This was carried out as described previously [7]. Briefly, total RNA from rat colonic mucosal cells was reverse transcribed with Slfn-3 sequence specific oligos, 5’-TGGTAGAGCGCTTGCCTAGT-3’, and the Slfn-3 cDNA was amplified using primers designed against the date base sequence of coding region (NM_053687): forward primer, 5’-CTCAAGCTTGGATTTCATCTGGGAAGCAG-3’, reverse primer, 5’-GTGGATCCCTAGGCTCTGGGTTCAGTCCCC-3’. Briefly, 1 µg of purified RNA was reverse transcribed in the presence of 2.5 mM MgCl2, 1× RT-PCR buffer [1 mM dNTPs, 10 mM dithiothreitol, 10 units RNase inhibitor, 1.25 µM Schlafen-3] sequence specific oligo and 15 units Multiscribe Reverse Transcriptase in a final reaction volume of 20 µl. The components were mixed, briefly spun down and incubated at 25°C for 10 min for hybridization. Reactions were carried out at 42°C for 30 minutes in a Gene Amp PCR system 9600 (Perkin-Elmer), and then by cooling to 4°C. The RT reactions were subjected to polymerase chain reaction (PCR) amplification. Five microliter of cDNA products was amplified with 25 µl of PfuUltra hotstart 2× PCR Master Mix (Stratagene, La Jalla, CA), 0.3 µM of upstream and downstream primers in 50 µl reaction volume. Reactions were carried out in the Gene Amp PCR system 9600, first hold for 2 minutes at 95°C for activated PfuUltra Hotstart DNA Polymerase, followed by 40 cycles at 95°C for 30 seconds, 62°C for 60 seconds, 72°C for 2 minutes, and final extension at 72°C for 10 min. The PCR products were separated by electrophoresis in a 1% agarose gel and visualized by ethidium bromide staining. The 1816 bp of target DNA fragments were recovered, digested and cloned into HindIII and BamH I sites of plasmid, pEGFP-N1, (Clontech, CA) to generate Slfn3-GFP protein. The constructs were sequenced and confirmed to contain Rattus norvegicus Schlafen-3.

Growth inhibition assay

Changes in cell growth were analyzed by 3-(4, 5-dimethylthiazol-2yl)-2, 5-diphenyltetrazolium bromide (MTT) assay as described previously [18]. The intensity of the color developed, which is the reflection of number of live cells, was measured at a wavelength of 570 nm. All values were compared to the corresponding controls. All assays were performed with 6 replicates.

Western-blot analysis

Western blot analysis was performed essentially according to our standard protocol [18]. Briefly, the cells were solubilized in lysis buffer [50 mM Tris; 100 mM NaCl; 2.5 mM EDTA; 1% Triton X-100; 1% Nonidet P-40; 2.5 mM Na3VO4; 25 µg/ml aprotinin; 25 µg/ml leupeptin; 25 µg/ml pepstatin A; and 1 mM phenylmethylsulfonyl fluoride (PMSF)]).

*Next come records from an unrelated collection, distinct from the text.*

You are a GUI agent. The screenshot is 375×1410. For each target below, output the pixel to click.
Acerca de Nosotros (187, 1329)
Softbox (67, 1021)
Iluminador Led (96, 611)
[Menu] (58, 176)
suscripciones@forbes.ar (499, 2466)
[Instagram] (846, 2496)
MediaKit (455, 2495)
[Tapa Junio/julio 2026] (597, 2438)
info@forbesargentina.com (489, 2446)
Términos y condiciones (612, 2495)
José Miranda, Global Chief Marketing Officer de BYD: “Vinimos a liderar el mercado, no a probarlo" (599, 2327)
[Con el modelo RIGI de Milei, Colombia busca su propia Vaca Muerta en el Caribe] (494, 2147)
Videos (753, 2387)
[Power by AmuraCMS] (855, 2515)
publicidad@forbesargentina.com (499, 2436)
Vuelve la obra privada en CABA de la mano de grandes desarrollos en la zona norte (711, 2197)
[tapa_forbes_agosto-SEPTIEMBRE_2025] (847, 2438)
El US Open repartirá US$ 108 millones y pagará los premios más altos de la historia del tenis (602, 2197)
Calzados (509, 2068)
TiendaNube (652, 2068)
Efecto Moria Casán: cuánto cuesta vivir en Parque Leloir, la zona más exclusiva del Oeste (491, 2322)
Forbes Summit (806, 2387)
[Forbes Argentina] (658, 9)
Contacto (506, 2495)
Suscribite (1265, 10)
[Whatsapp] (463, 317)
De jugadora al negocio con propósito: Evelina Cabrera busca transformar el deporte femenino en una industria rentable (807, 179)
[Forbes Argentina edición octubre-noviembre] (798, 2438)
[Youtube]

Following clarification at 10,000 × g for 15 min, the supernatant was used for Western-blot analysis. In all analyses, protein concentration, determined by the Bio-Rad Protein Assay kit (Bio-Rad, Hercules, CA), was standardized among the samples. Aliquots of cell lysates containing 50 µg of protein were separated by sodium dodecyl sulfate-polyacrylamide gel electrophoresis (SDS-PAGE). Following electrophoresis, proteins were transferred electrophoretically onto supported nitrocellulose membranes (Osmonics, Gloucester, MA). Membranes were incubated for 1 h at room temperature with blocking buffer, TBS-T (20 mM Tris, pH 7.6, 100 nM NaCl, 0.1% Tween-20) and 5 % nonfat dry milk with gentle agitation. After washing the membranes with TBS-T, they were incubated overnight at 4°C in TBS-T buffer containing 5% milk and with one of the primary antibodies (1:1000 dilution. The membranes were washed 3 times with TBS-T, and subsequently incubated with appropriate secondary antibodies (1:5000 dilutions) in TBS-T containing 5% milk for 2 hours at room temperature with gentle agitation. The membranes were washed again with TBS-T, and the protein bands were visualized by enhanced chemiluminescence (ECL) detection system (Amersham). The membranes containing the electrophoresed proteins were exposed to X-Omat film. The membranes were then stripped (2 × for 15 min at 55 °C) in stripping buffer containing 100 mM 2-mercaptoethanol, 2% SDS and 62.5 mM Tris-HCl pH6.7, and reprobed with β-actin as loading control. All Western blots were performed at least three times for each experiment. Densitometric measurements of the scanned bands were performed using the digitized scientific software program UN-SCNAT. Data were normalized to β-actin.

Statistical Analysis

Unless otherwise stated, data were expressed as mean ± SD. Where applicable, the results were compared by using the unpaired, two-tailed Student t-test, as implemented by Excel 2000 (Microsoft Corp., Redmond, WA). P values <0.05 were considered statistically significant.

Results

The primary objective of the current investigation was to determine whether Slfn-3 plays a role in regulating intestinal differentiation. The first set of experiments was designed to examine the causal relationship between Slfn-3 expression and differentiation. To accomplish this goal we used butyric acid, a short chain fatty acid produced as a result of degradation of dietary fiber by colonic microbes, which has been shown to inhibit cell proliferation but induces differentiation of the intestinal mucosal cells [19; 20]. The latter is evident by increased expression and activity of the brush border enzyme, alkaline phosphatase (ALP).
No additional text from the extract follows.